Publié le 2025-10-14 13:09:00. La Commission européenne a sanctionné les maisons de luxe italiennes, françaises et espagnoles pour avoir entravé la fixation des prix de vente au détail, une pratique jugée anticoncurrentielle. Ces amendes font suite à une enquête menée par l’exécutif européen.
- La Commission européenne a infligé des amendes à Gucci, Chloé et Loewe pour avoir limité la liberté de leurs détaillants indépendants dans la détermination des prix de vente.
- Ces pratiques restrictives ont pour conséquence d’augmenter les prix pour les consommateurs et de réduire leur choix.
- Les trois marques ont coopéré avec la Commission et reconnu leur participation à ces violations.

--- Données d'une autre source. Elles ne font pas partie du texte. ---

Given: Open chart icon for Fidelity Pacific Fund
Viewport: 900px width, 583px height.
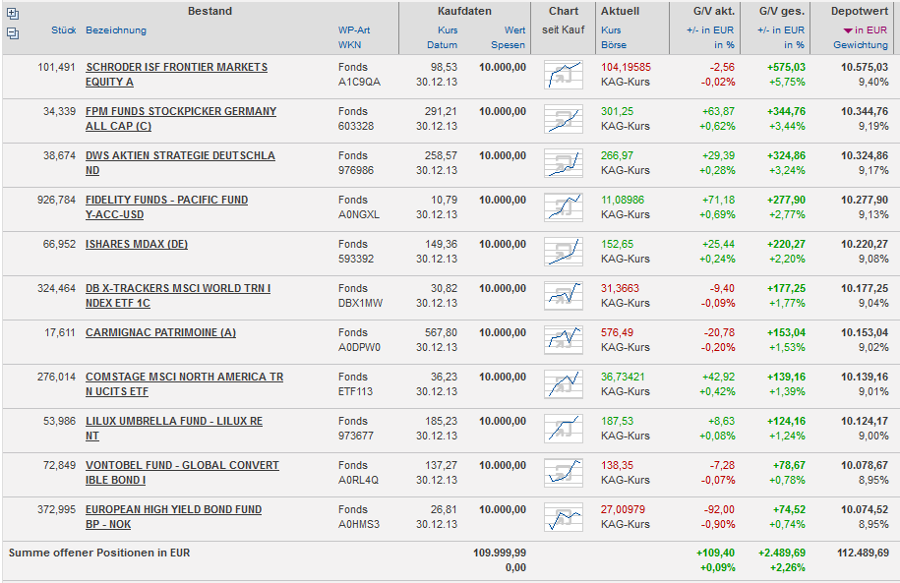Looking at the screenshot, I should click(x=564, y=207).
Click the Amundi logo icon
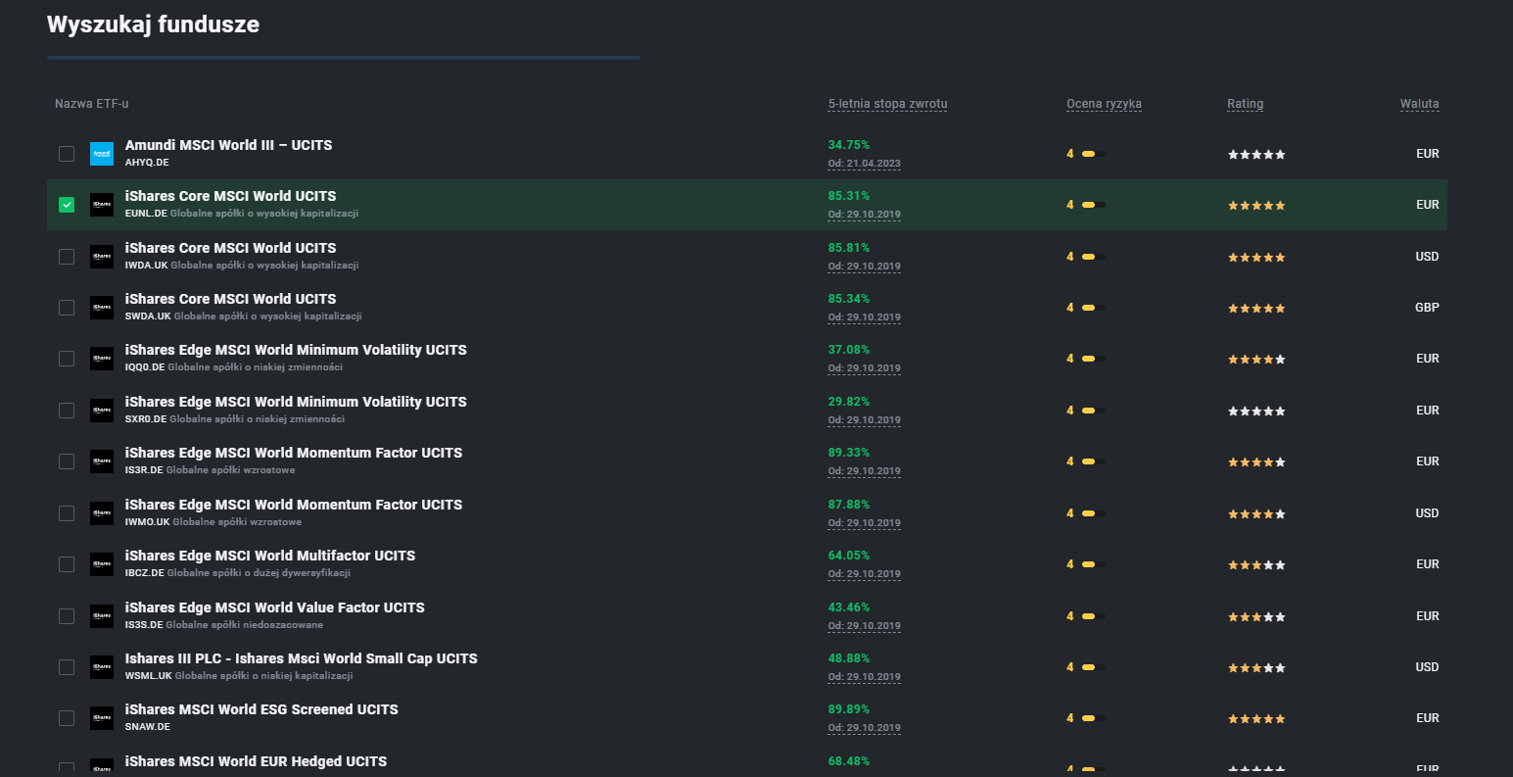1513x777 pixels. coord(102,154)
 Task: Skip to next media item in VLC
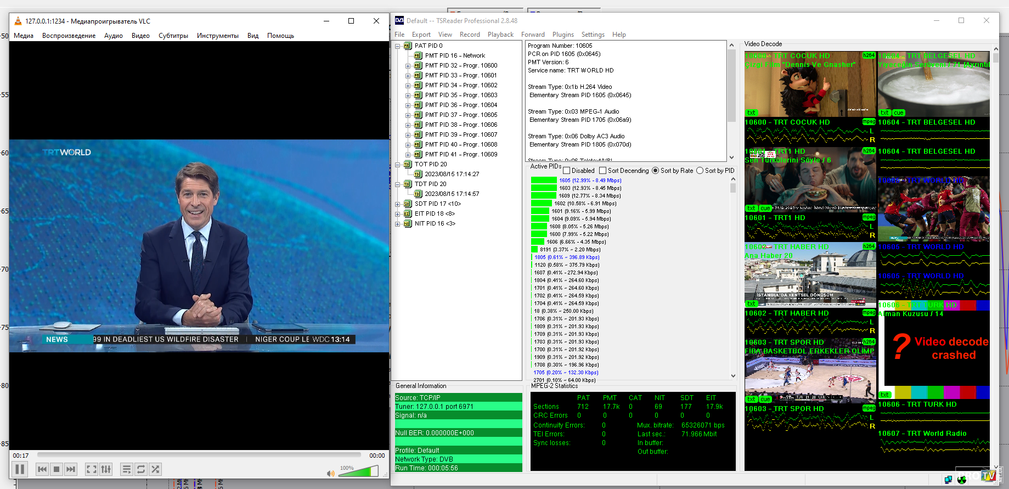tap(71, 469)
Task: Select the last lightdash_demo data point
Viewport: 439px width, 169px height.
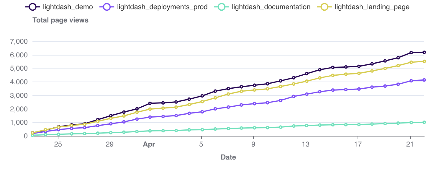Action: point(424,52)
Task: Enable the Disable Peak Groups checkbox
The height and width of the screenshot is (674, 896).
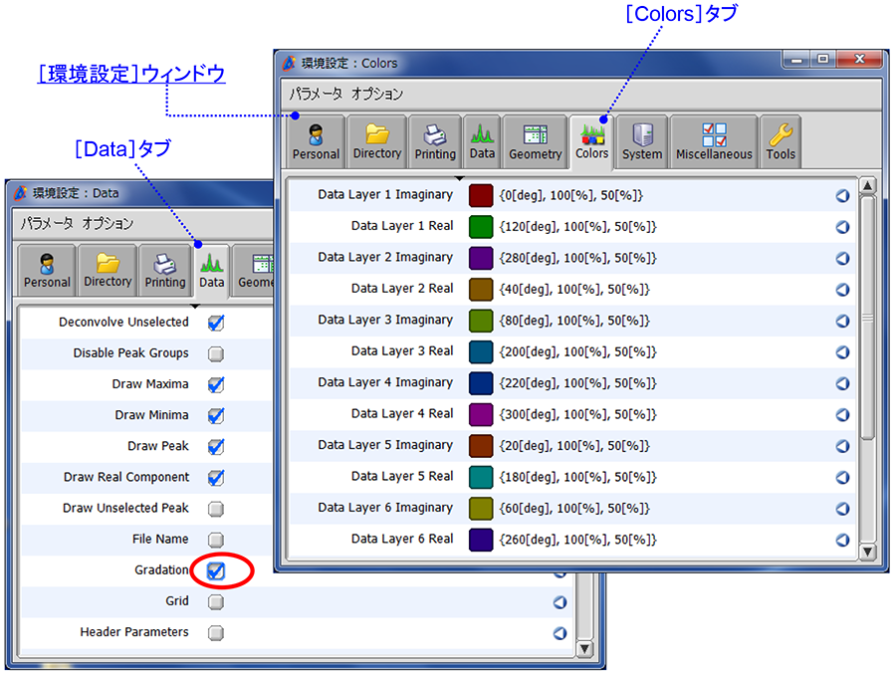Action: (216, 353)
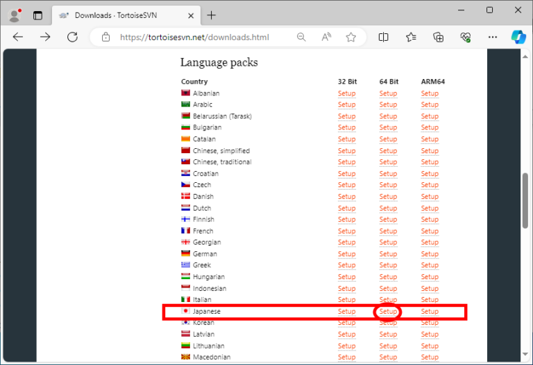Click the Zoom magnifier icon in address bar
Viewport: 533px width, 365px height.
(x=301, y=37)
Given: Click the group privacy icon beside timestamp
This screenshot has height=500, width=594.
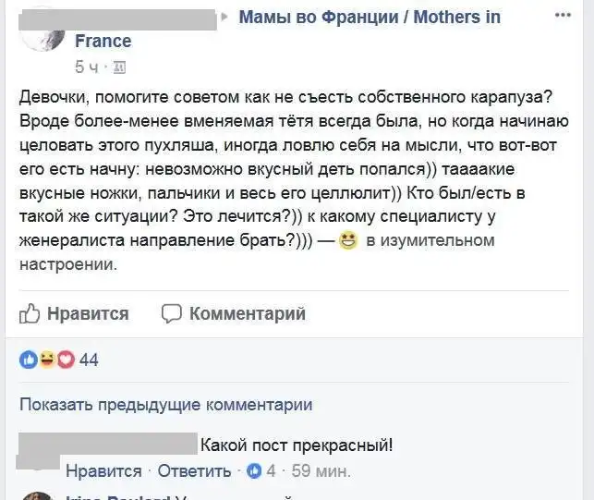Looking at the screenshot, I should pyautogui.click(x=118, y=67).
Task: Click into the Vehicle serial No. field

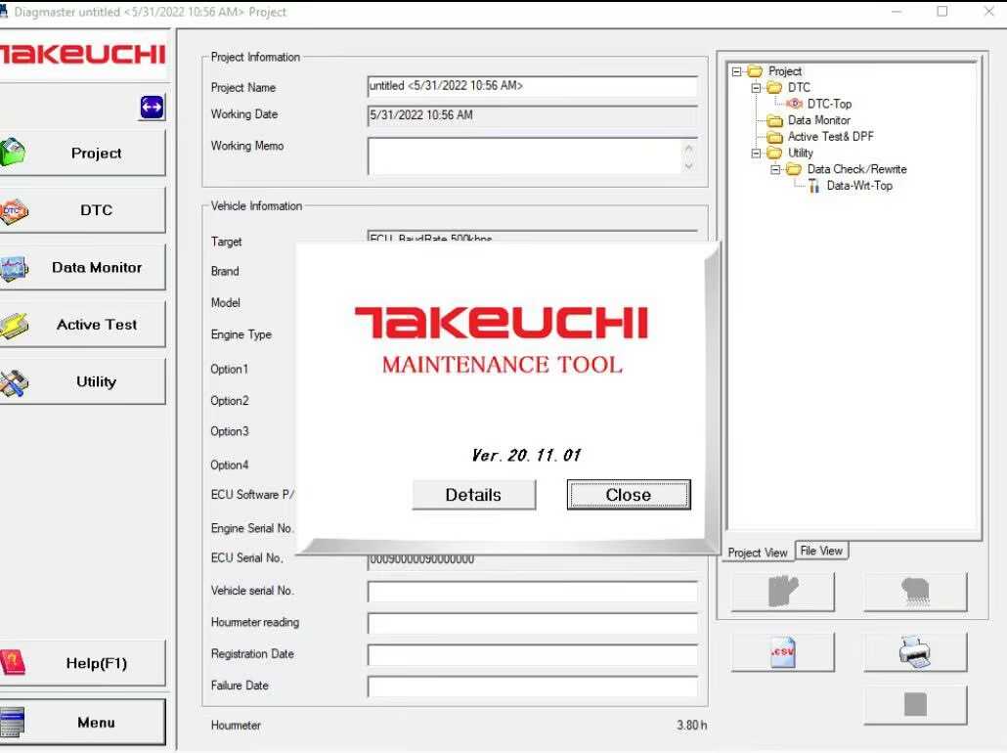Action: (532, 592)
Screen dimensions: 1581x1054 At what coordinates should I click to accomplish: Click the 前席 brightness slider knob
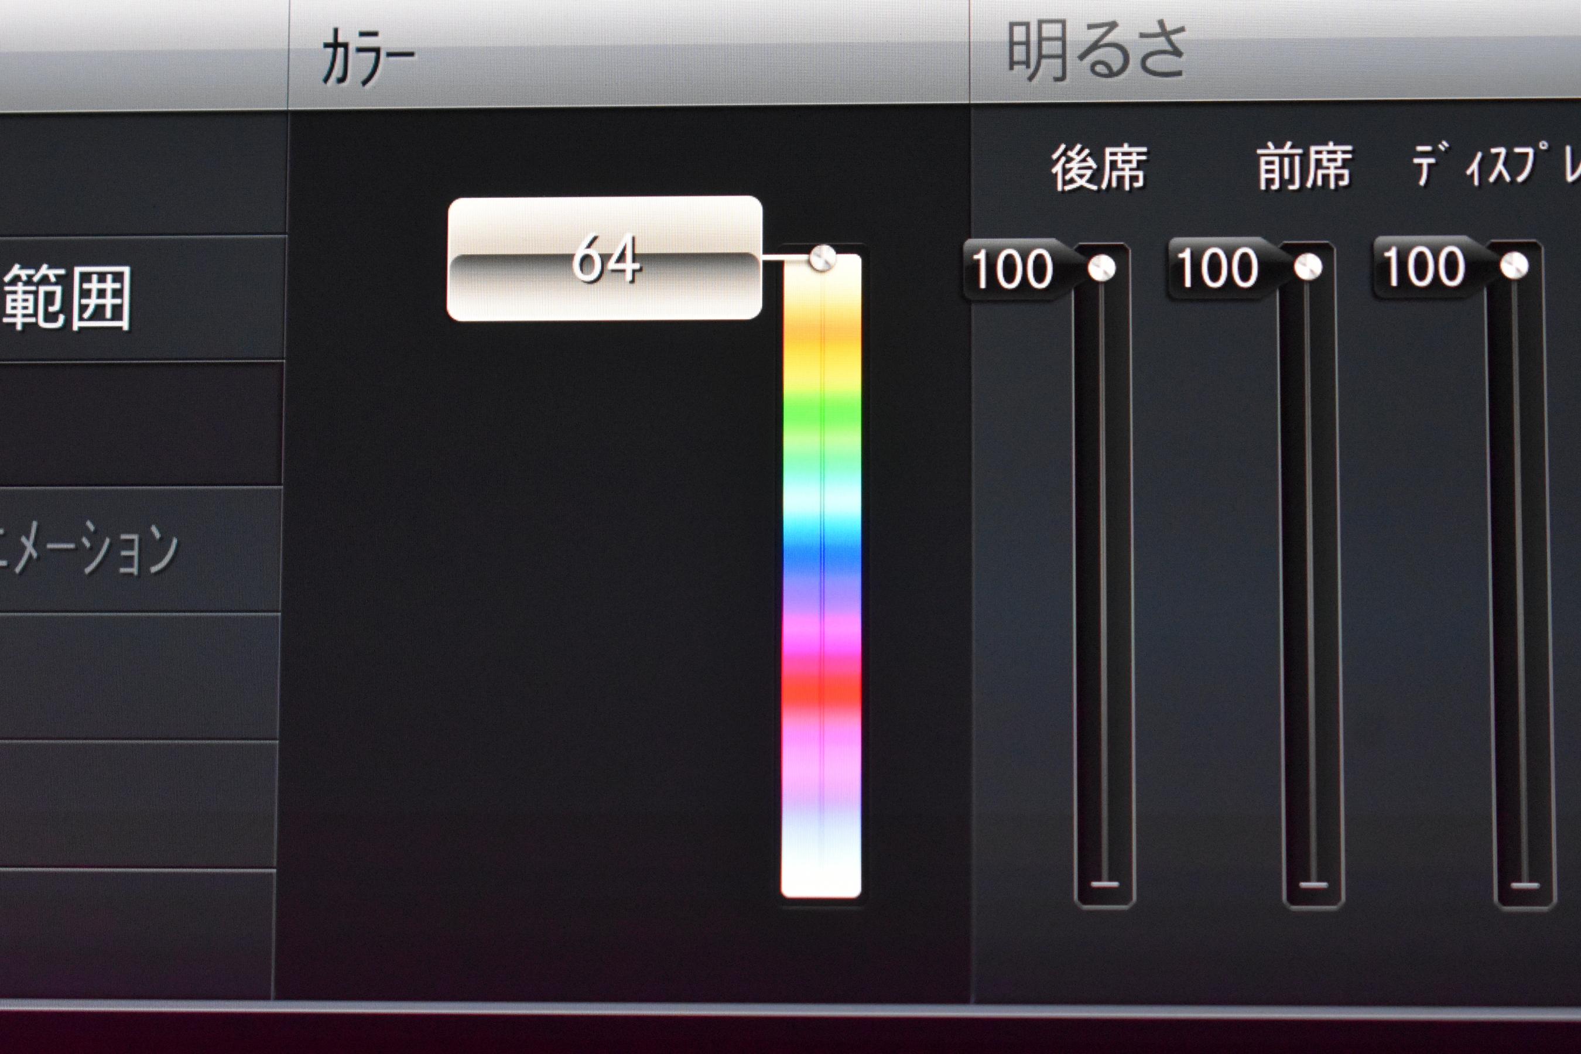coord(1307,267)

Après des inspections menées en avril 2023 et l’ouverture d’une enquête officielle en juillet dernier, la Commission européenne a rendu sa décision. Elle reproche à Gucci, Chloé et Loewe d’avoir interféré dans les stratégies commerciales des détaillants. Concrètement, les marques auraient imposé des remises maximales et défini certaines périodes de vente, allant parfois jusqu’à interdire temporairement toute réduction. Ces entreprises ont agi indépendamment les unes des autres.
L’impact de telles pratiques, selon la Commission, se traduit par une hausse des prix pour les consommateurs et une diminution de la variété des offres disponibles sur le marché. La marque italienne Gucci a été condamnée à une amende de 119,7 millions d’euros pour des faits constatés entre avril 2015 et avril 2023. Chloé, la maison française, devra s’acquitter de 19,7 millions d’euros pour la période allant de décembre 2019 à avril 2023. Enfin, l’espagnol Loewe écope d’une amende de 18 millions d’euros pour des infractions commises entre décembre 2015 et avril 2023.